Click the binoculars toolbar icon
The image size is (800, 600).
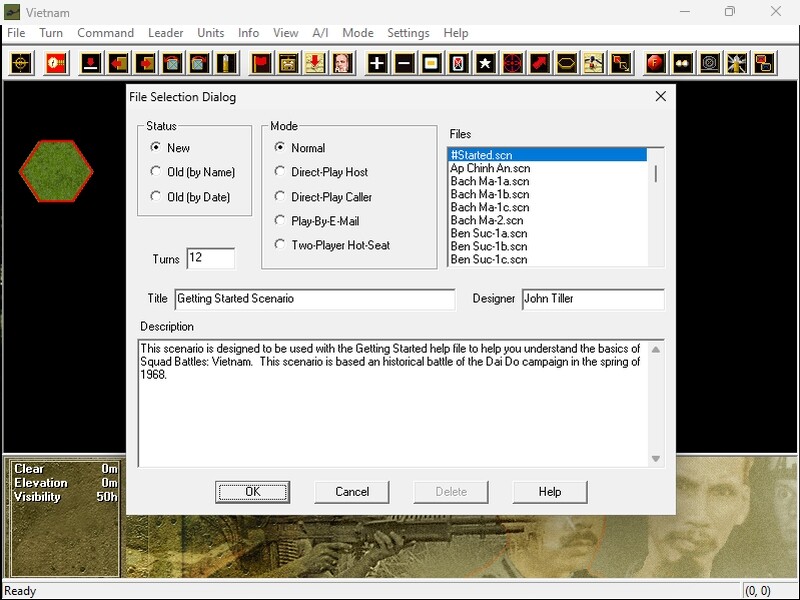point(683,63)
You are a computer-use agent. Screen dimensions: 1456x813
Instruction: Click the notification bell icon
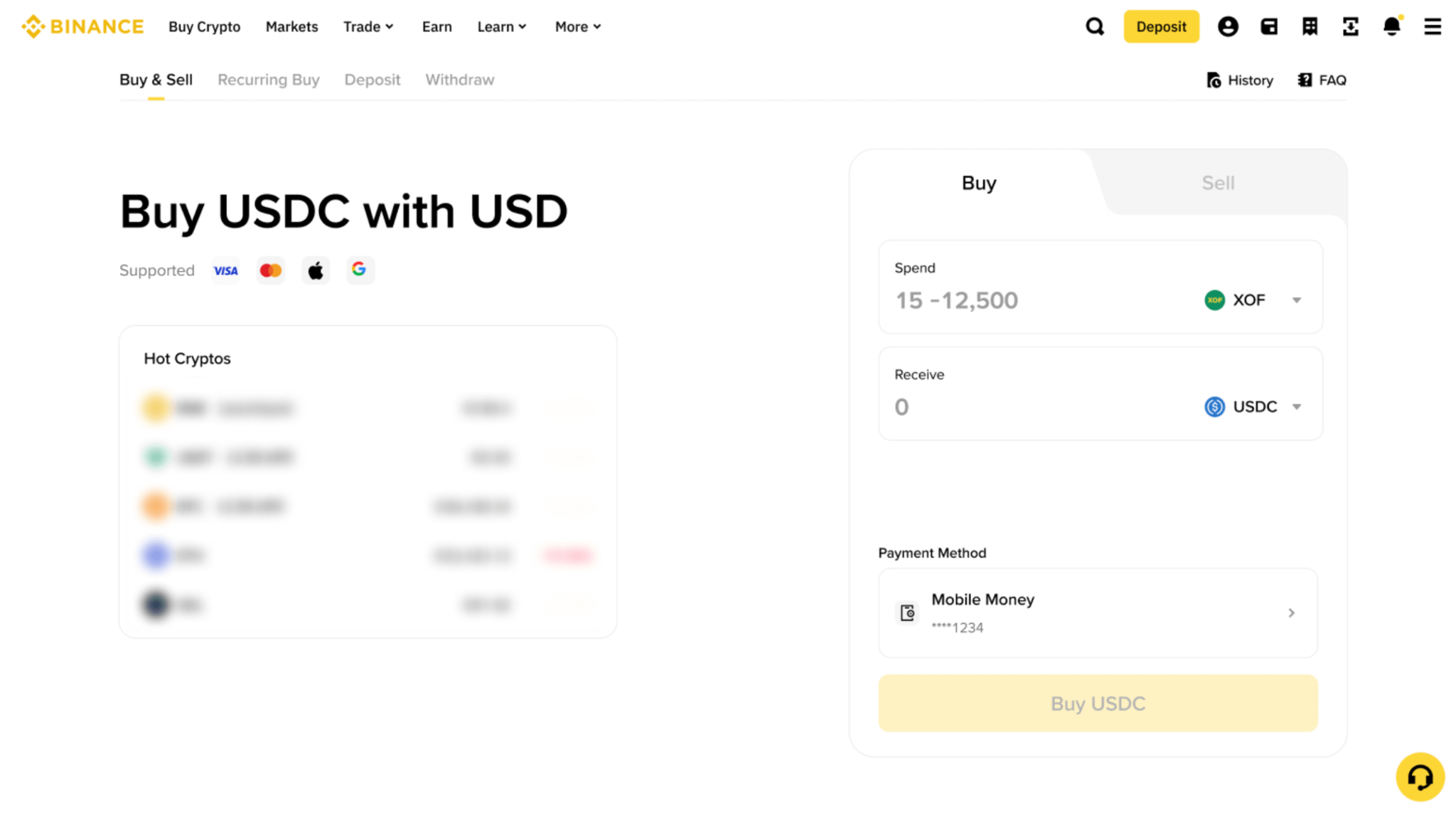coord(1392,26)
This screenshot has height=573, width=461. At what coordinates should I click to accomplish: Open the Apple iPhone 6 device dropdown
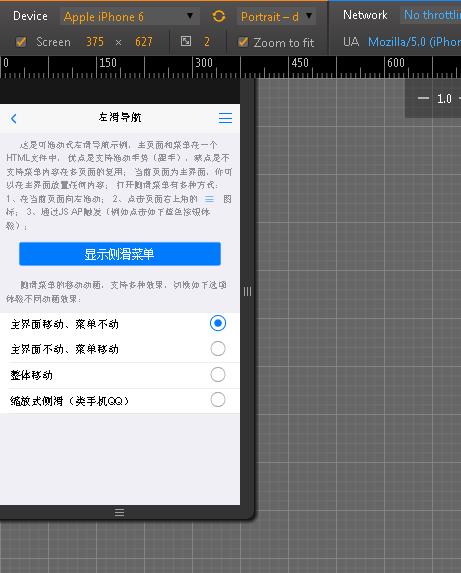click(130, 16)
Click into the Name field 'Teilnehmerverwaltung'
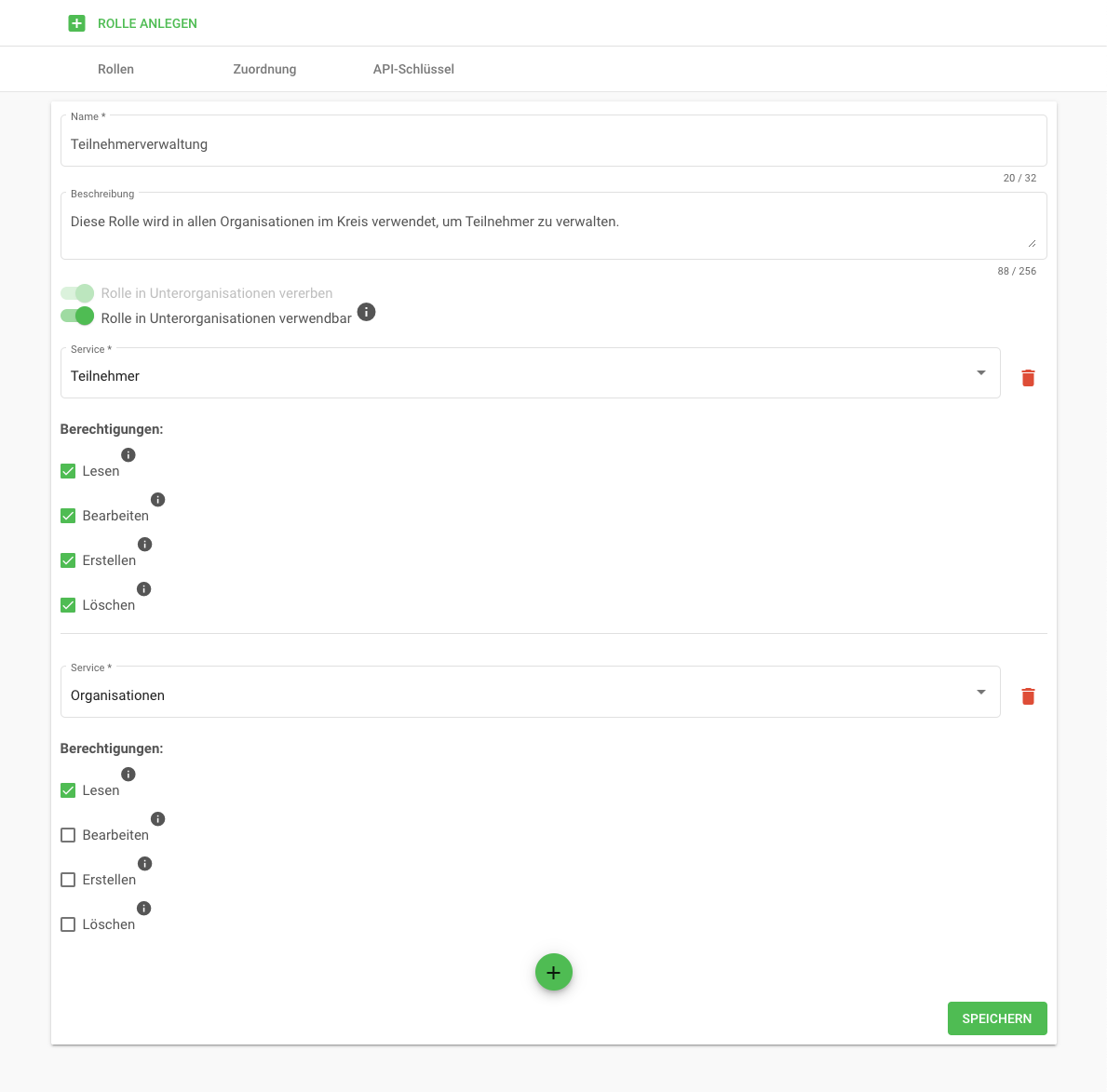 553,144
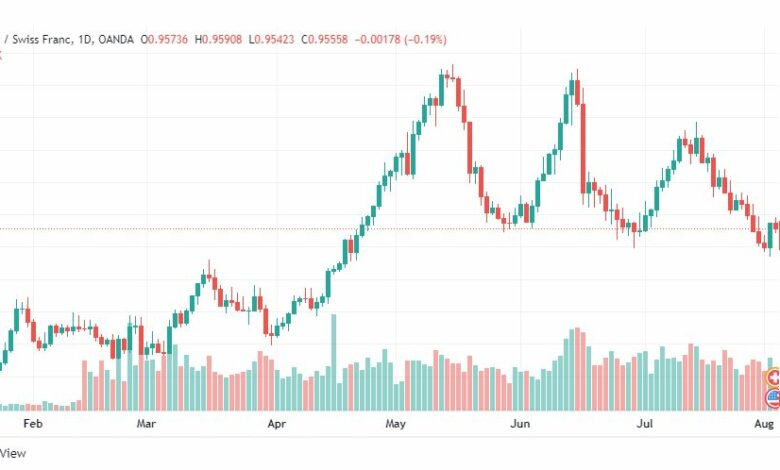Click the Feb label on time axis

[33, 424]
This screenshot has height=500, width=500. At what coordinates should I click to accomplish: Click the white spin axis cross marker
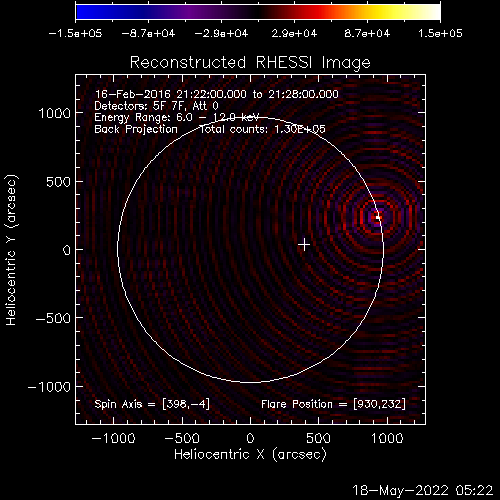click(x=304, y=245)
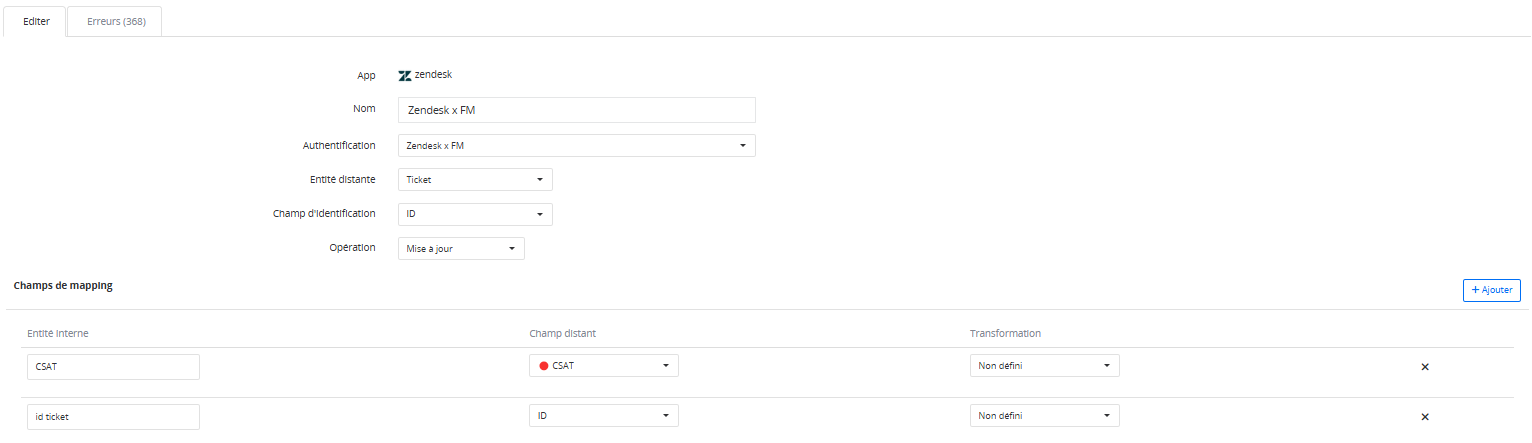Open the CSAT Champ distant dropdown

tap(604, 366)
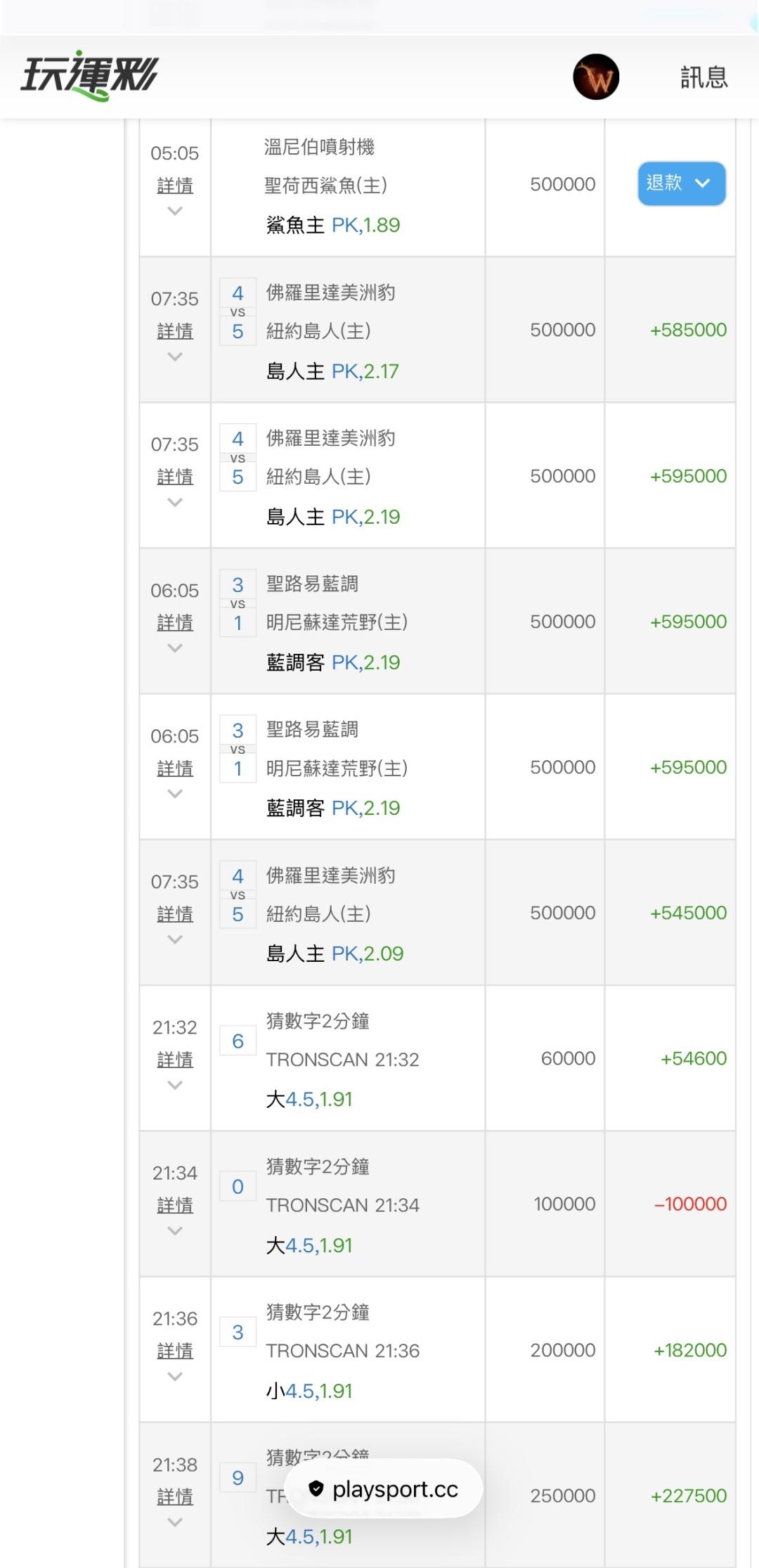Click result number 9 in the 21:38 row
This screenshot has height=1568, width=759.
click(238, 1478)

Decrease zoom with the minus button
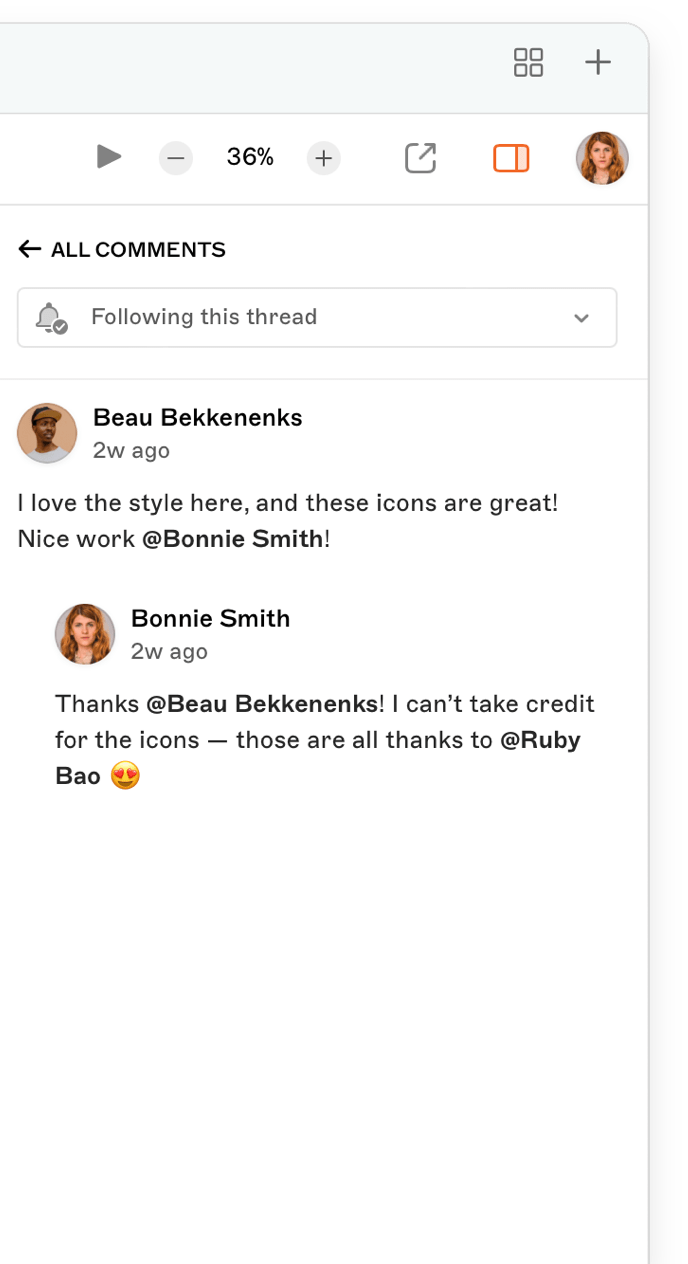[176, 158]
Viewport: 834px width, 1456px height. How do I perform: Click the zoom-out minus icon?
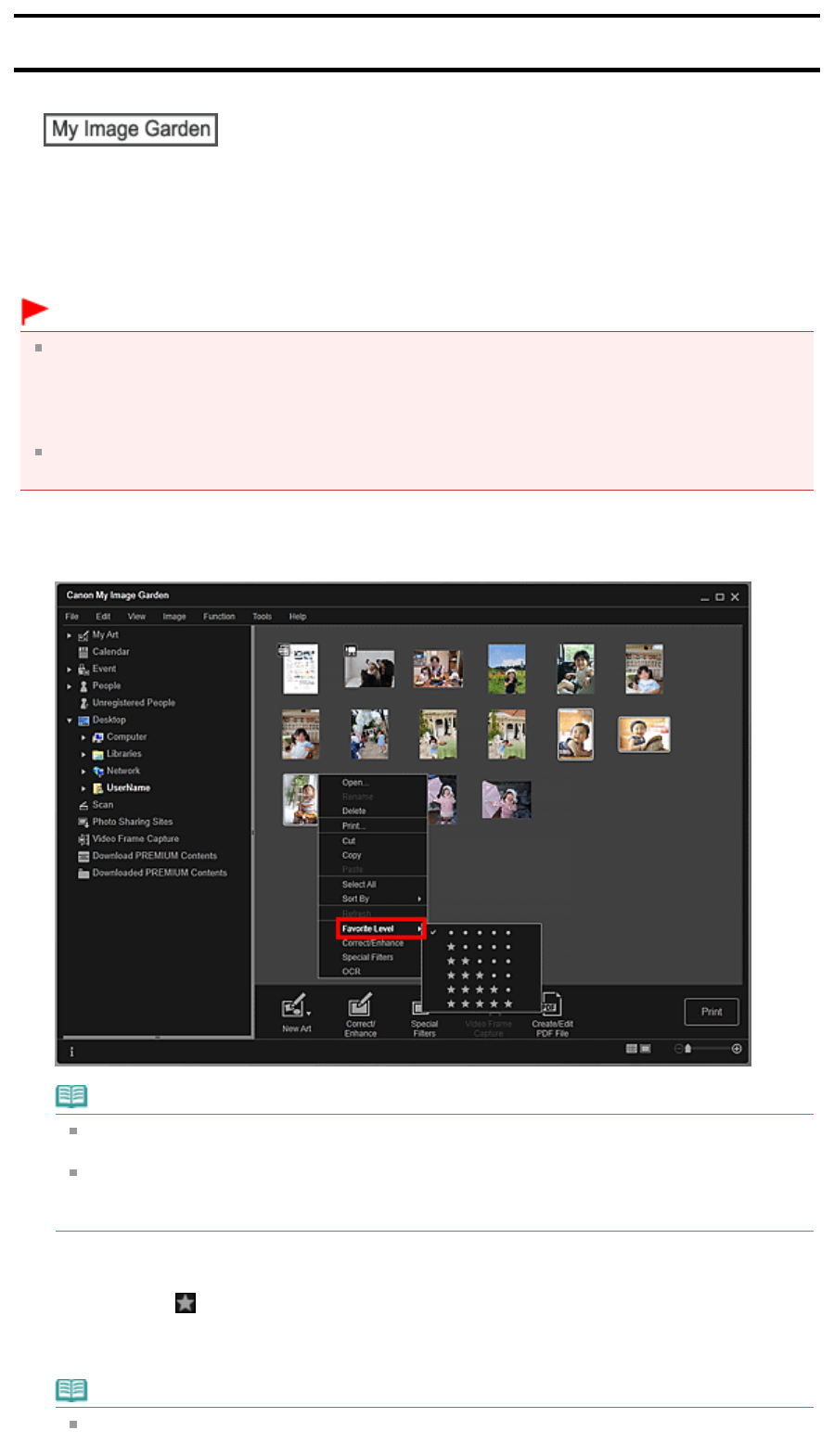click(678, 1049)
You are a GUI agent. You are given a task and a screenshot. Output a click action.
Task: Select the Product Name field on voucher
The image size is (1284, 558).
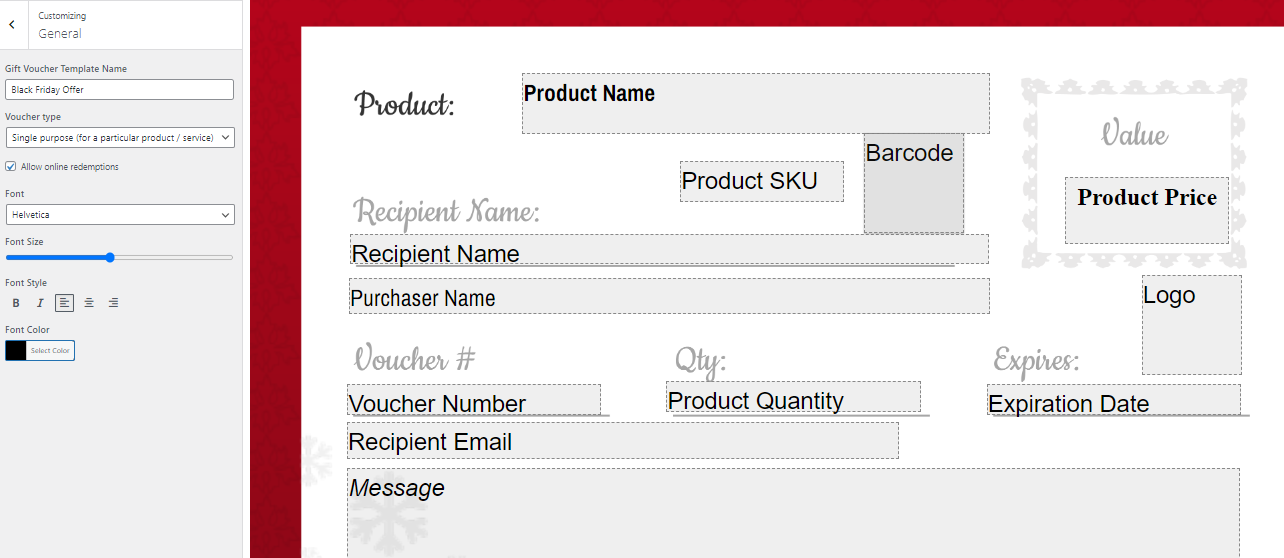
········
How to complete this task
Using the listing above, write out exactly the lines from the one that holds "Click into the" through the last line, both included, and omit pictures.

Completed exercise
Click into the Name field 'Teilnehmerverwaltung'
 553,144
Click the Feb label on time axis

[33, 424]
This screenshot has height=500, width=500. At what coordinates should I click to accomplish: Click the white spin axis cross marker
click(x=304, y=245)
Open the CSAT Champ distant dropdown

tap(604, 366)
Click result number 9 in the 21:38 row
This screenshot has height=1568, width=759.
click(238, 1478)

Decrease zoom with the minus button
[176, 158]
Viewport: 834px width, 1456px height. How do I perform: Click the zoom-out minus icon?
click(678, 1049)
You are a GUI agent. You are given a task and a screenshot. Output a click action.
Task: Select the Product Name field on voucher
The image size is (1284, 558).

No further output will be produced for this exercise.